The polygamous groups and families examined in the book fit this profile perfectly, with each patriarch a law unto himself in all matters — such as the girls and women he will take as wives, who marries whom otherwise, who gets what amount of schooling, who deserves rare medical attention and what punishments are meted out for real and imagined transgressions of rigid rules guiding things as mundane as what food people of different status may eat. (One fugitive from polygamy recounts how she and her siblings would gather pigweed to supplement their sparse diet.)

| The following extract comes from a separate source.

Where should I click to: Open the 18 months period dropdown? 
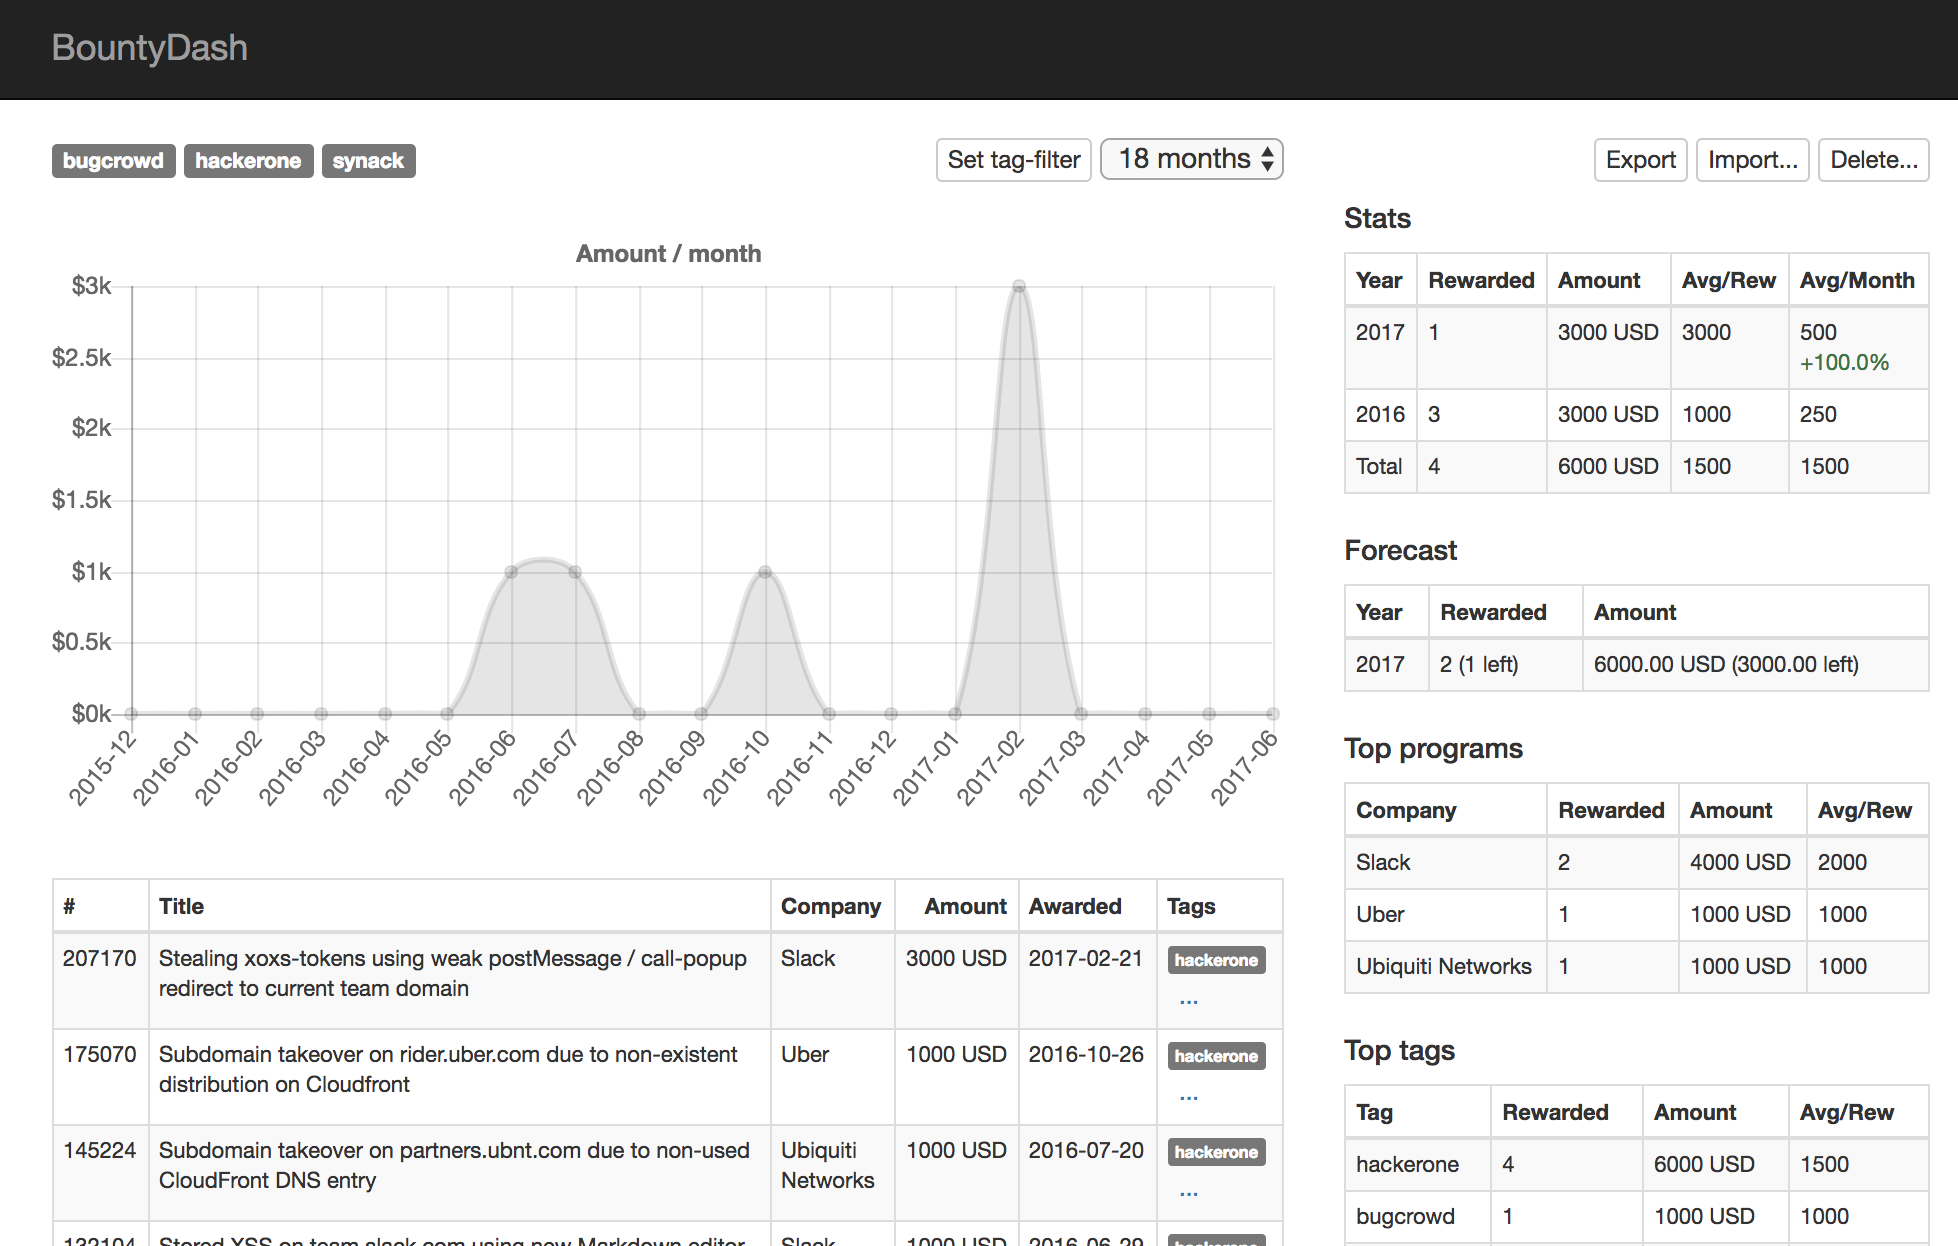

This educational and interesting book is eminently readable, but at the same time not exactly easy to read. Following the women’s tales of the physical and sexual violence they routinely experienced, along with the constant humilation and messages of worthlessness, is distressing. The women and kids in these enclaves are treated just as badly as were America’s black slaves, or the women of Afganistan under the Taliban. They are mere property, to be used and exploited however their masters wish.
But this darkness is somewhat countered by reading that most of the women who gathered the considerable courage it took to leave their cults — despite having been deeply indoctrinated in their beliefs — are doing well, although the adjustment is difficult. Most had little education, limited social skills and few job skills; however, they all entered the modern world with a huge capacity for work, which serves them well as they forge new lives.
“God’s Brothel” was published just last year and is doing well, according to the author. During an interview with the Free Press, Emmett-Moore said her recent appearance on the Fox News Channel’s “The O’Reilly Factor” caused a huge spike in sales at amazon.com.
Let’s hope this upward trend continues. Books that both educate and outrage people about society’s injustices are all too rare, and this one needs to be widely read. More information about “God’s Brothel” is available from the publisher, Pince-Nez Press of San Francisco, at www.pince-nez.com.